▸ **GOAL OF THE EXERCISE**: Send back every record word for word, with nothing missing.

Stored items
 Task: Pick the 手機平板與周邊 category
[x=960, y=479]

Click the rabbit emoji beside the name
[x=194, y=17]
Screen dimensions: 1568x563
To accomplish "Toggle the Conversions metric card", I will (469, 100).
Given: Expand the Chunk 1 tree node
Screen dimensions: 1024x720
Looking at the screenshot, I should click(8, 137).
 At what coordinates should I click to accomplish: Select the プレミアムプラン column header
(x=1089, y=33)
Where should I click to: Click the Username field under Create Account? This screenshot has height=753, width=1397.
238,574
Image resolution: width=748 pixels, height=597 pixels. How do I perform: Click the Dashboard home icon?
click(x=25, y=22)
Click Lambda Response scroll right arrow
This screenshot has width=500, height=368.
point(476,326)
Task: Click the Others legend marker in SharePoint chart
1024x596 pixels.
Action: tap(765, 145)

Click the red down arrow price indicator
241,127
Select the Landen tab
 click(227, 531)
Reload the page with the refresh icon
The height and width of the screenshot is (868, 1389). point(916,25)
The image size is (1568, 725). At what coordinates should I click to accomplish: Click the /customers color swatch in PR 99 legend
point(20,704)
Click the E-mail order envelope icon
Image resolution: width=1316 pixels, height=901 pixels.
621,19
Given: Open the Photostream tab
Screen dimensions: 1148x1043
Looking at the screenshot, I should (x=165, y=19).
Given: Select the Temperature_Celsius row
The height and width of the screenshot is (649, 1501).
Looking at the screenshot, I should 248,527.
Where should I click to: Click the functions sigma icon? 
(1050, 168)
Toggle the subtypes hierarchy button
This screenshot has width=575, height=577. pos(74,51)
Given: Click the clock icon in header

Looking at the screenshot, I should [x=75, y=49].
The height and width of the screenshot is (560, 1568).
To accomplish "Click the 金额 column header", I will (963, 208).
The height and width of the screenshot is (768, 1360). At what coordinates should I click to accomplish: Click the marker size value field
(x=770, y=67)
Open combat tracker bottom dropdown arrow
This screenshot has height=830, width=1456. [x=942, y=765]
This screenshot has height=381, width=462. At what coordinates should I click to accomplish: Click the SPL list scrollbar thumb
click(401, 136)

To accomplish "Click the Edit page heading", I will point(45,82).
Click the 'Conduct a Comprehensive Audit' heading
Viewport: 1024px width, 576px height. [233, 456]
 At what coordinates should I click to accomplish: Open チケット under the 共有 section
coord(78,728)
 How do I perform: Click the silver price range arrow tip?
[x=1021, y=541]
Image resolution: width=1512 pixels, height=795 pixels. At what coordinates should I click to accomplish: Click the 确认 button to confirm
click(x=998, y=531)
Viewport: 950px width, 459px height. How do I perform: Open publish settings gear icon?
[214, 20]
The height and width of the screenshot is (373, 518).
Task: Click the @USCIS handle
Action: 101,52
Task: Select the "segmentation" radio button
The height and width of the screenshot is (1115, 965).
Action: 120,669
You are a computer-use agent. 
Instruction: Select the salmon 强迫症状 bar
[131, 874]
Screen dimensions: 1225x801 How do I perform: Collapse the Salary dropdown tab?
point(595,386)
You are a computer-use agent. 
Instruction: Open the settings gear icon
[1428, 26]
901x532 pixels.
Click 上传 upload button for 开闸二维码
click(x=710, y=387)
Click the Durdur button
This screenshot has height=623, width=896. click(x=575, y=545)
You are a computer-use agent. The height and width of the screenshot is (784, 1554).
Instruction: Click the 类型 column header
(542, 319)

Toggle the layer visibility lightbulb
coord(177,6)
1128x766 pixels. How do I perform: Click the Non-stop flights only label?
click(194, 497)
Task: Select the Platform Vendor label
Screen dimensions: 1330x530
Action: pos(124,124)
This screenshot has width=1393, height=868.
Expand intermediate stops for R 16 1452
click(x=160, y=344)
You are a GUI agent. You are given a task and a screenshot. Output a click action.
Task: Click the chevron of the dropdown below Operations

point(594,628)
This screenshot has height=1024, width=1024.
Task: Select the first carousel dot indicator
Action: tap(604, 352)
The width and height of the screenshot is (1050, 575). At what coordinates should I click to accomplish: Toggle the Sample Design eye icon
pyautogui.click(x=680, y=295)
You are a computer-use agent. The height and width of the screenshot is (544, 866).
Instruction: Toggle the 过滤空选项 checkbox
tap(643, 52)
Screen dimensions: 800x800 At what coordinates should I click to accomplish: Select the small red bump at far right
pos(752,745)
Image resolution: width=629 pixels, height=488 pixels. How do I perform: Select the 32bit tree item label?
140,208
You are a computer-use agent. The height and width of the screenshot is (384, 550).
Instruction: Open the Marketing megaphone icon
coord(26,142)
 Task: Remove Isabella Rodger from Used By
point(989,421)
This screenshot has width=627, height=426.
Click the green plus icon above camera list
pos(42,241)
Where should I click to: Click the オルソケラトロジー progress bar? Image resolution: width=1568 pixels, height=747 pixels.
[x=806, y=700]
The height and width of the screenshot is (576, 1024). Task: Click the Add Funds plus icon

▸ **RESPONSE TO THIS EXERCISE**:
 Task: Pick the 手機平板與周邊 category
[x=960, y=479]

Click the rabbit emoji beside the name
[x=194, y=17]
Screen dimensions: 1568x563
To accomplish "Toggle the Conversions metric card", I will (469, 100).
Given: Expand the Chunk 1 tree node
Screen dimensions: 1024x720
Looking at the screenshot, I should click(8, 137).
 At what coordinates should I click to accomplish: Select the プレミアムプラン column header
(x=1089, y=33)
Where should I click to: Click the Username field under Create Account? This screenshot has height=753, width=1397.
238,574
Image resolution: width=748 pixels, height=597 pixels. How do I perform: Click the Dashboard home icon?
click(x=25, y=22)
Click Lambda Response scroll right arrow
This screenshot has width=500, height=368.
point(476,326)
Task: Click the Others legend marker in SharePoint chart
1024x596 pixels.
Action: tap(765, 145)

Click the red down arrow price indicator
241,127
Select the Landen tab
 click(227, 531)
Reload the page with the refresh icon
The height and width of the screenshot is (868, 1389). point(916,25)
The image size is (1568, 725). At what coordinates should I click to accomplish: Click the /customers color swatch in PR 99 legend
point(20,704)
Click the E-mail order envelope icon
Image resolution: width=1316 pixels, height=901 pixels.
621,19
Given: Open the Photostream tab
Screen dimensions: 1148x1043
Looking at the screenshot, I should (x=165, y=19).
Given: Select the Temperature_Celsius row
The height and width of the screenshot is (649, 1501).
Looking at the screenshot, I should 248,527.
Where should I click to: Click the functions sigma icon? 
(1050, 168)
Toggle the subtypes hierarchy button
This screenshot has width=575, height=577. pos(74,51)
Given: Click the clock icon in header

Looking at the screenshot, I should [x=75, y=49].
The height and width of the screenshot is (560, 1568).
To accomplish "Click the 金额 column header", I will (963, 208).
The height and width of the screenshot is (768, 1360). At what coordinates should I click to accomplish: Click the marker size value field
(x=770, y=67)
Open combat tracker bottom dropdown arrow
This screenshot has height=830, width=1456. [x=942, y=765]
This screenshot has height=381, width=462. At what coordinates should I click to accomplish: Click the SPL list scrollbar thumb
click(401, 136)

To accomplish "Click the Edit page heading", I will point(45,82).
Click the 'Conduct a Comprehensive Audit' heading
Viewport: 1024px width, 576px height. [233, 456]
 At what coordinates should I click to accomplish: Open チケット under the 共有 section
coord(78,728)
 How do I perform: Click the silver price range arrow tip?
[x=1021, y=541]
Image resolution: width=1512 pixels, height=795 pixels. At what coordinates should I click to accomplish: Click the 确认 button to confirm
click(x=998, y=531)
Viewport: 950px width, 459px height. How do I perform: Open publish settings gear icon?
[214, 20]
The height and width of the screenshot is (373, 518).
Task: Click the @USCIS handle
Action: 101,52
Task: Select the "segmentation" radio button
The height and width of the screenshot is (1115, 965).
Action: 120,669
You are a computer-use agent. 
Instruction: Select the salmon 强迫症状 bar
[131, 874]
Screen dimensions: 1225x801 How do I perform: Collapse the Salary dropdown tab?
point(595,386)
You are a computer-use agent. 
Instruction: Open the settings gear icon
[1428, 26]
901x532 pixels.
Click 上传 upload button for 开闸二维码
click(x=710, y=387)
Click the Durdur button
This screenshot has height=623, width=896. click(x=575, y=545)
You are a computer-use agent. The height and width of the screenshot is (784, 1554).
Instruction: Click the 类型 column header
(542, 319)

Toggle the layer visibility lightbulb
coord(177,6)
1128x766 pixels. How do I perform: Click the Non-stop flights only label?
click(194, 497)
Task: Select the Platform Vendor label
Screen dimensions: 1330x530
Action: pos(124,124)
This screenshot has width=1393, height=868.
Expand intermediate stops for R 16 1452
click(x=160, y=344)
You are a GUI agent. You are given a task and a screenshot. Output a click action.
Task: Click the chevron of the dropdown below Operations

point(594,628)
This screenshot has height=1024, width=1024.
Task: Select the first carousel dot indicator
Action: tap(604, 352)
The width and height of the screenshot is (1050, 575). At what coordinates should I click to accomplish: Toggle the Sample Design eye icon
pyautogui.click(x=680, y=295)
You are a computer-use agent. The height and width of the screenshot is (544, 866).
Instruction: Toggle the 过滤空选项 checkbox
tap(643, 52)
Screen dimensions: 800x800 At what coordinates should I click to accomplish: Select the small red bump at far right
pos(752,745)
Image resolution: width=629 pixels, height=488 pixels. How do I perform: Select the 32bit tree item label?
140,208
You are a computer-use agent. The height and width of the screenshot is (384, 550).
Instruction: Open the Marketing megaphone icon
coord(26,142)
 Task: Remove Isabella Rodger from Used By
point(989,421)
This screenshot has width=627, height=426.
Click the green plus icon above camera list
pos(42,241)
Where should I click to: Click the オルソケラトロジー progress bar? Image resolution: width=1568 pixels, height=747 pixels.
[x=806, y=700]
The height and width of the screenshot is (576, 1024). Task: Click the Add Funds plus icon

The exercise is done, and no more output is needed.